PWM

Pulse-Width Modulation (PWM)

PWM operates by creating a digital output wave of a fixed frequency while allowing varying duty cycle. This gives the microcontroller the capability to vary the amount of power delivered to a load such as a motor. The figure below shows  three waveforms indicating their high (H) cycle and low (L) cycles. If you observe carefully, you will really that the sum L+H is constant- all three waveforms have the same frequency but different duty cycles.

PWM duty cycle comparison

Because the selected frequency of he PWM is often high enough, the high-low togging of the power supplied to a load such as a DC, does not cause the motor to start and stop continuously- it responds to the overall average of the wave. The average value of the PWM signal is linearly proportional to the duty cycle and is not affected by the frequency.
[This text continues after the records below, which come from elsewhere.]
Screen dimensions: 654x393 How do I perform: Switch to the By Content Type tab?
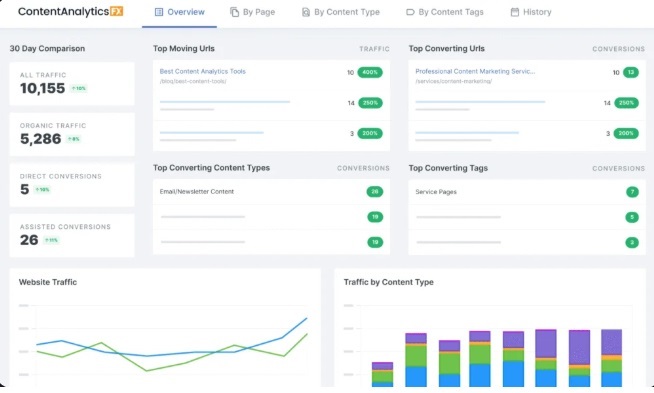(x=341, y=12)
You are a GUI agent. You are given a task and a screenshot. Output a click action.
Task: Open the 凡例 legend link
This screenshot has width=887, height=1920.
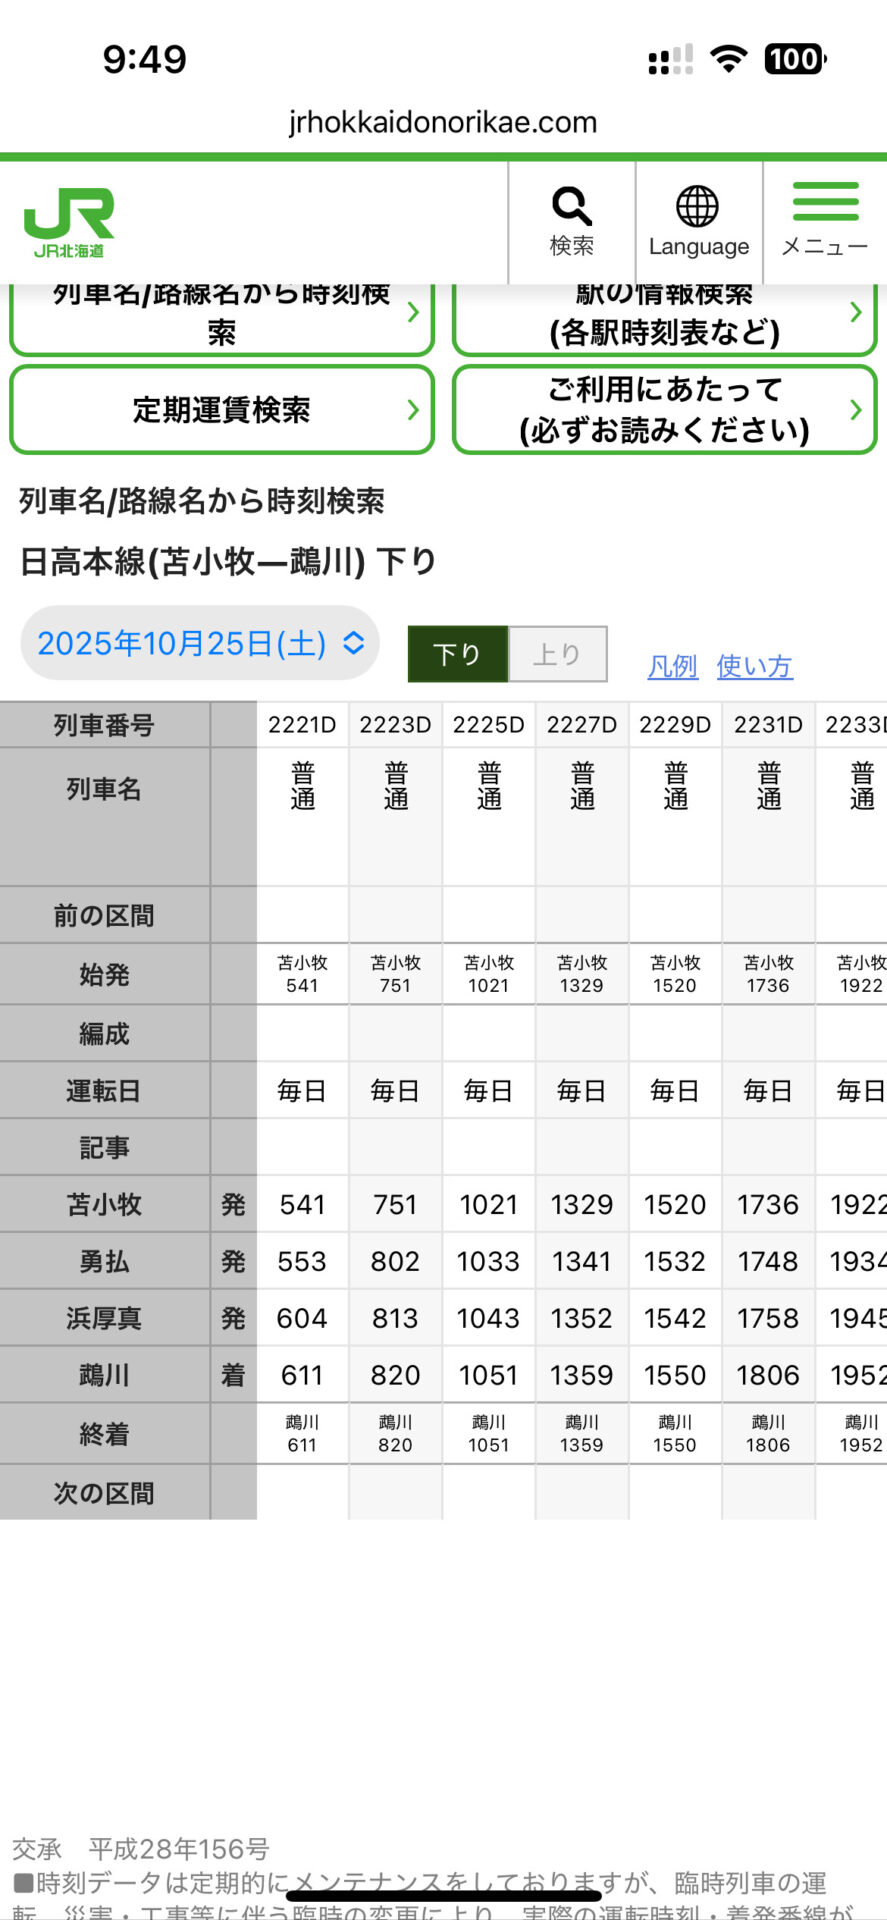pos(672,666)
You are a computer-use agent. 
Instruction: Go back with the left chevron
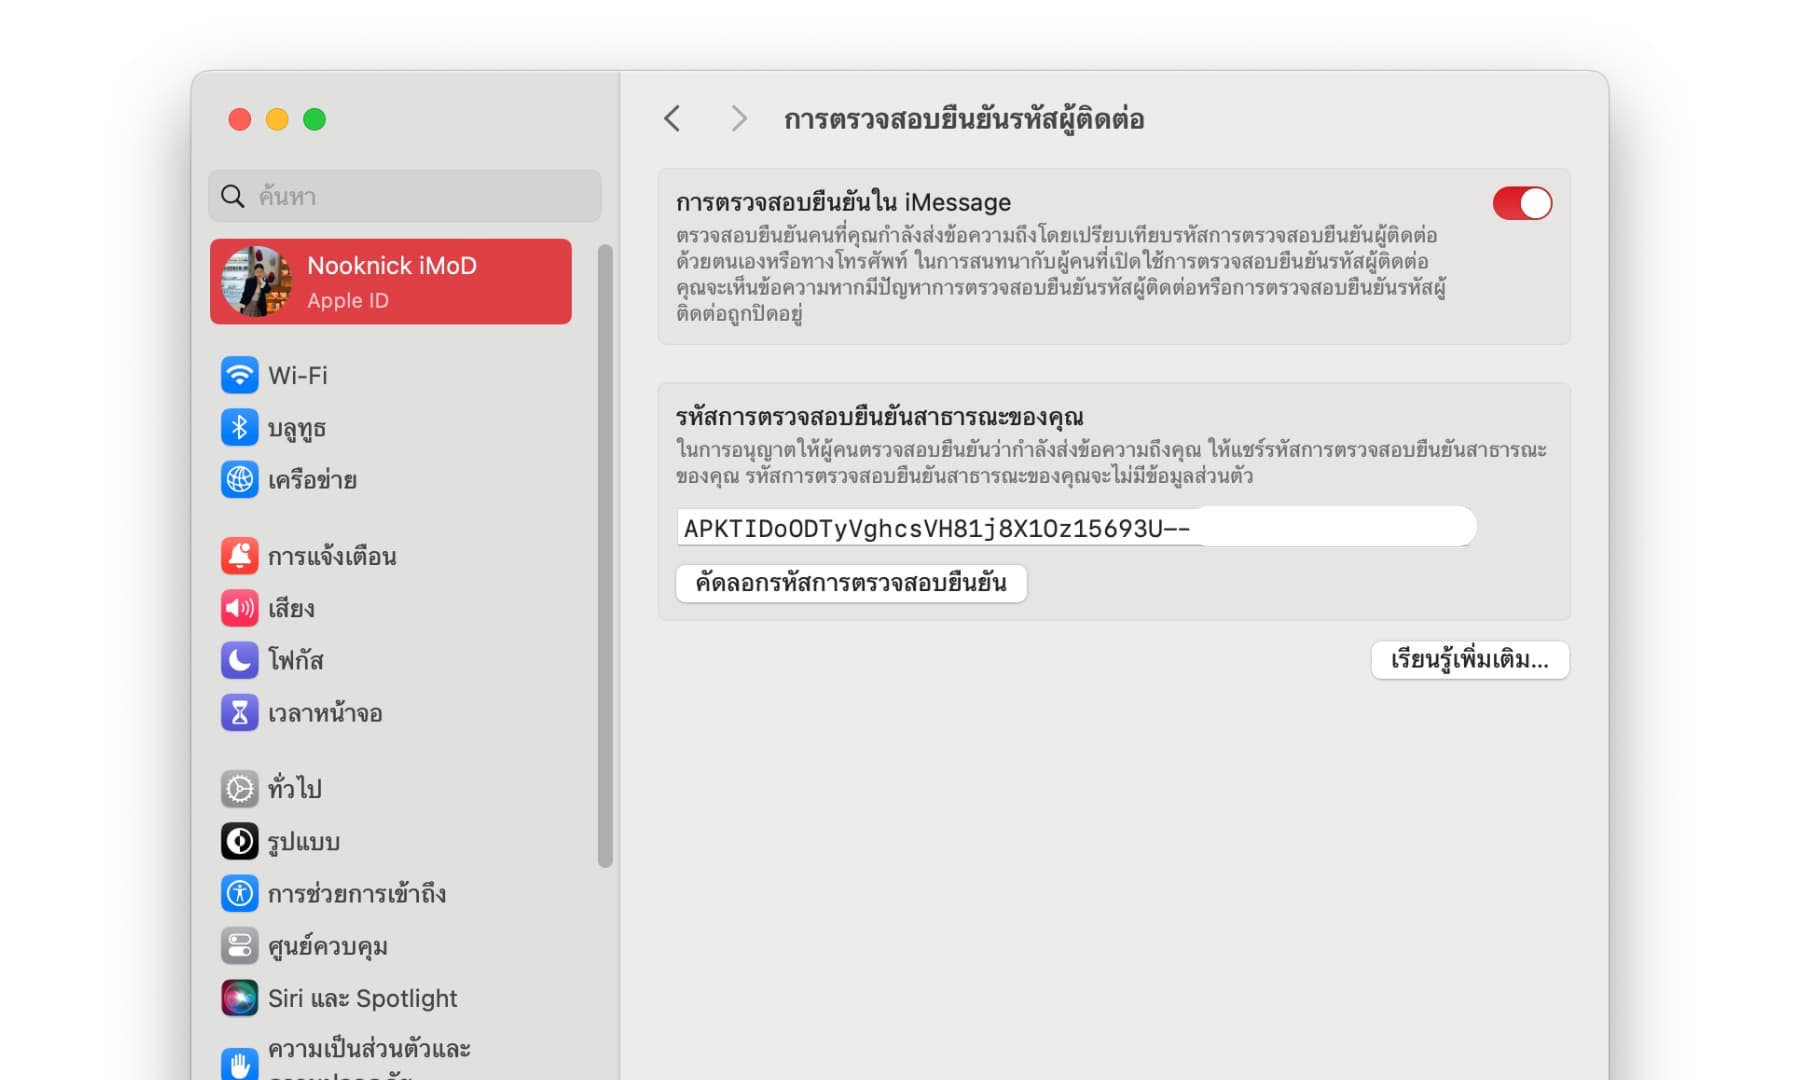coord(672,119)
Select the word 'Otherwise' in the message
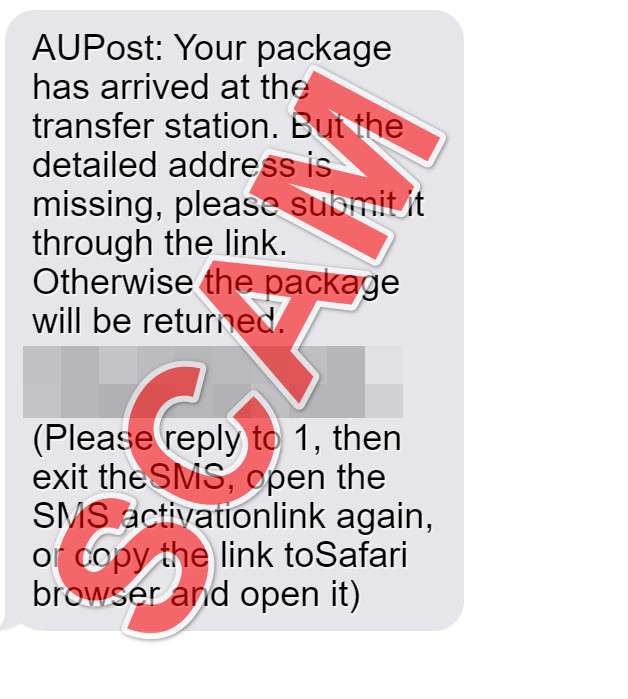Viewport: 628px width, 699px height. point(113,282)
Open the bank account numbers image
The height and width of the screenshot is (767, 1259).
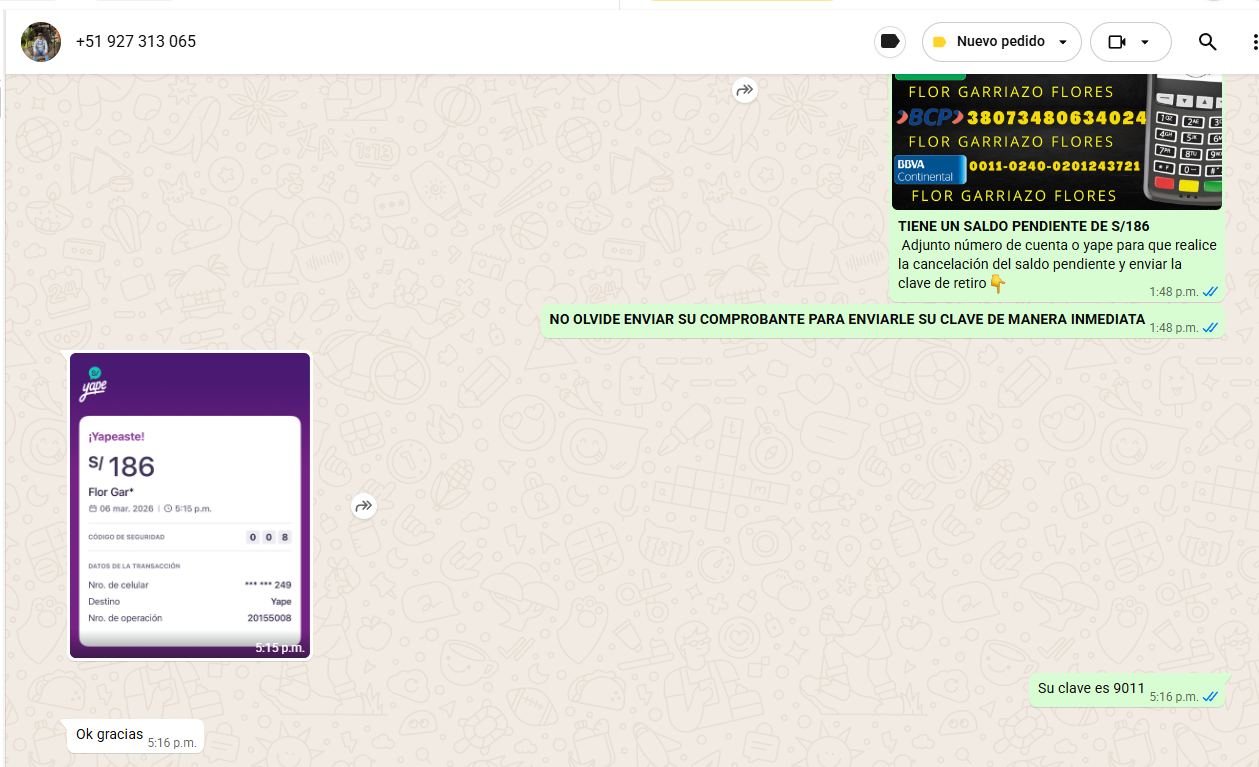[1056, 141]
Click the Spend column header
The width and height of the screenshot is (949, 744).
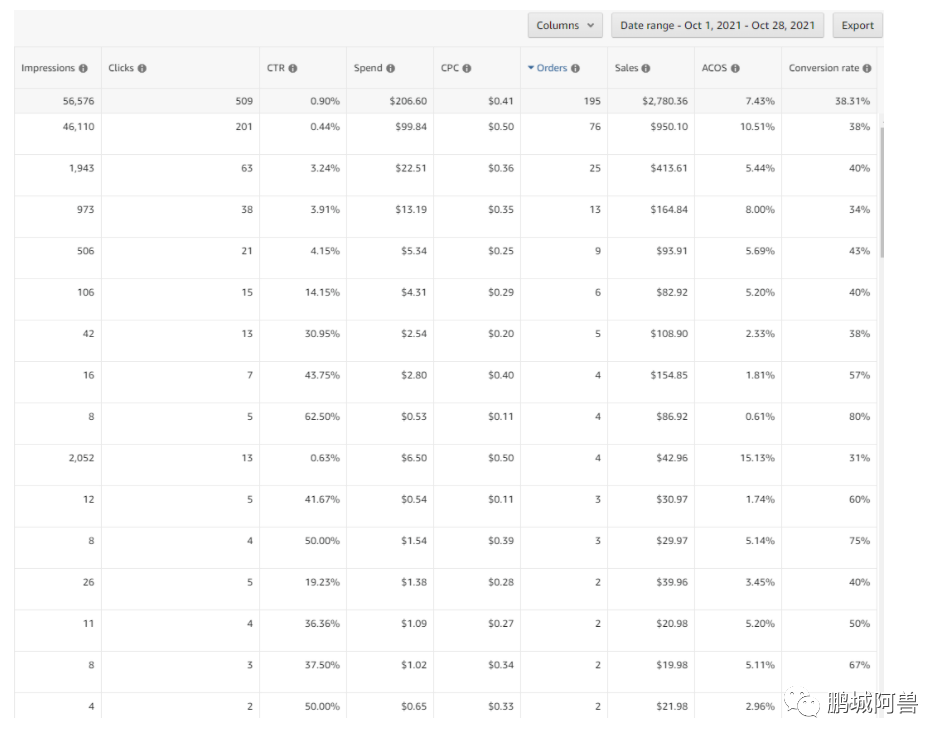(x=368, y=69)
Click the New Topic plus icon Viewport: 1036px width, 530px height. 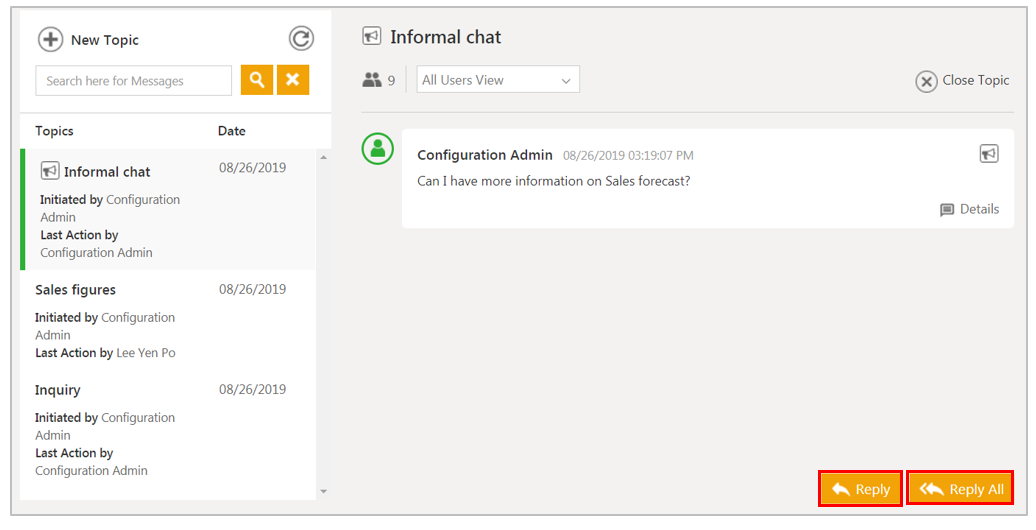(50, 39)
Programming PWM on Tiva C LaunchPad

The Tiva C launchPad comes with 2 PWM modules. Each PWM module provides 4 PWM generators and each generator has its own counter. Each generator has 2 output pins thus each module provides us with 8 PWM pins.

Setting Up the PWM

  1. We must disable the PWM before configure it. We do this with the PWMx control registe
  2. Enable the clock source of the PWM module using the RCGCPWM register. – To enable PWM Module 0, we need to set the bit0 of the RCGCPWM register to 1. To enable PWM Module 1, we need to set bit1 of the RCGCPWM regsiter to 1.
  3. Configure the Run-Mode Clock Configuration register – This register is used to divide the system clock before feeding it to the PWM module. We can also choose to use the system clock without a divider, we do this by setting bit20 of the RCC register to 0. If we set bit20 of RCC to 1, we must go ahead to configure bits 19-17 according to the divider size we want.